The SCA rejected Mr Vermeulen’s expert’s evidence on the basis that he did not direct his mind to the question of comparative risks and benefits.  It held that the approach taken by the said expert to determine whether it is safe to turn a critically ill patient by first having evidence that doing so would affect the patient’s haemodynamic stability is too risky.  It further held that in reaching the conclusion that Mr Vermeulen could be turned, his expert did not take into account his blood pressure levels, which according to the hospital’s expert’s evidence was a relevant factor to consider whether or not a critically ill patient should be turned. 

The court thus accepted the hospital’s expert’s evidence as it was found to be based on logical reasoning. It held that, in coming to the conclusion that Mr Vermeulen’s injuries were unavoidable, the said expert weighed the relative risks and benefits of the suggested nursing care aimed at avoiding the pressure sores and concluded that such care was medically inadvisable due to the risk posed to the patient’s life. 
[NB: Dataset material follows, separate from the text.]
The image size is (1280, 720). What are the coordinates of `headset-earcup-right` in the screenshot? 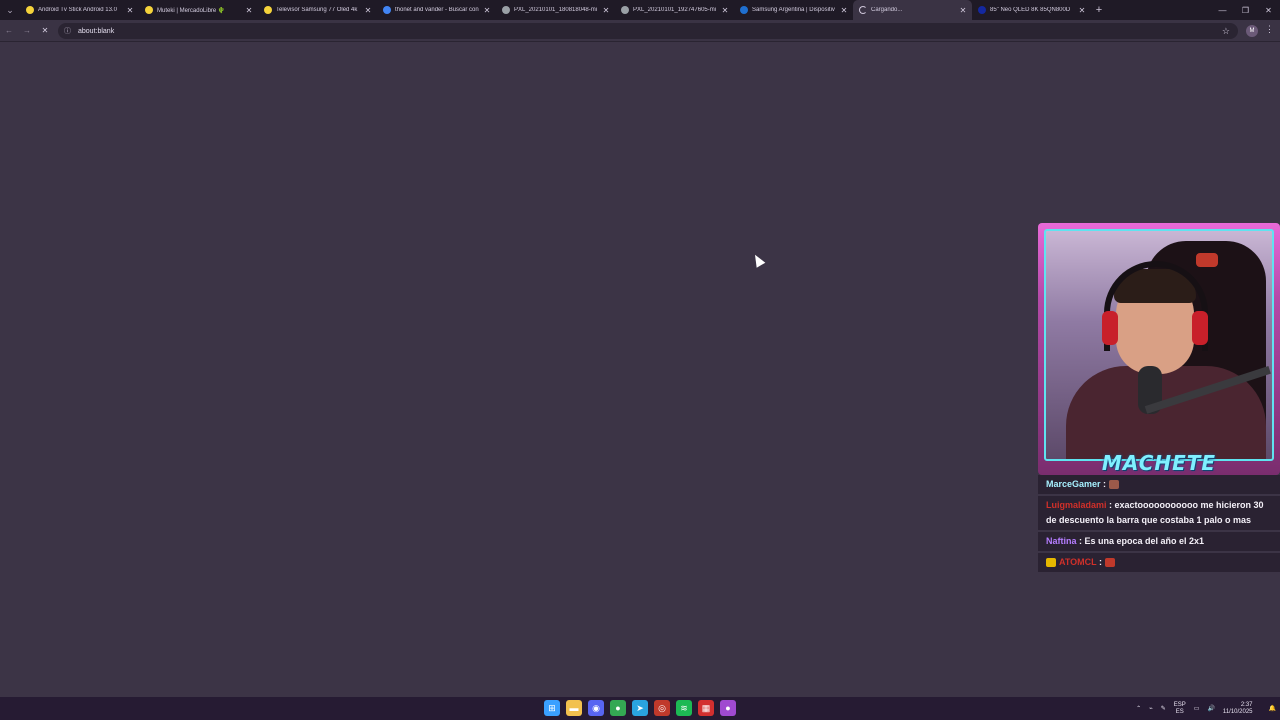 It's located at (1200, 328).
The SCA accordingly held that the court a quo’s findings that the nursing staff was negligent cannot be sustained and upheld the appeal.  It mentioned that although one has sympathy for Mr Vermeulen:

“. . . we should be doing a disservice to the community at large if we were to impose liability on hospitals and doctors for everything that happens to go wrong.  Doctors would be led to think more of their own safety than of the good of their patients.  Initiative would be stifled and confidence shaken.  A proper sense of proportion requires us to have regard to the conditions in which hospitals and doctors have to work.  We must insist on due care for the patient at every point, but we must not condemn as negligence that which is only a misadventure” (Roe v Ministry of Health & others; Woolley v Same [1954] 2 All ER 131 (CA)).
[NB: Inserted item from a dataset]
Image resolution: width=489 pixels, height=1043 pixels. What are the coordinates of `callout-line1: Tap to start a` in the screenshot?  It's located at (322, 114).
The judgement does not deal with whether the implementation of measures other than turning Mr Vermeulen regularly could have avoided or delayed the formation, alternatively minimised the severity of the bedsore.  A nursing expert called on Mr Vermeulen’s behalf testified that even though it is not advisable to turn an extremely unstable patient, other measured can be implemented to prevent pressure sores, such as treating a patient on a nimbus mattress, or placing a soft pillow underneath the patient’s buttocks for half an hour at a time.  Mr Vermeulen’s treating doctor testified that he recommended that Mr Vermeulen be treated on a nimbus mattress when purple coloured lesions were noted on his buttocks on 25 May 2007, but that the said mattress was only applied late that evening after the skin had already turned black.  It would have been interesting to know whether the court considered the implementation of these alternative measures as being capable of preventing the bedsore.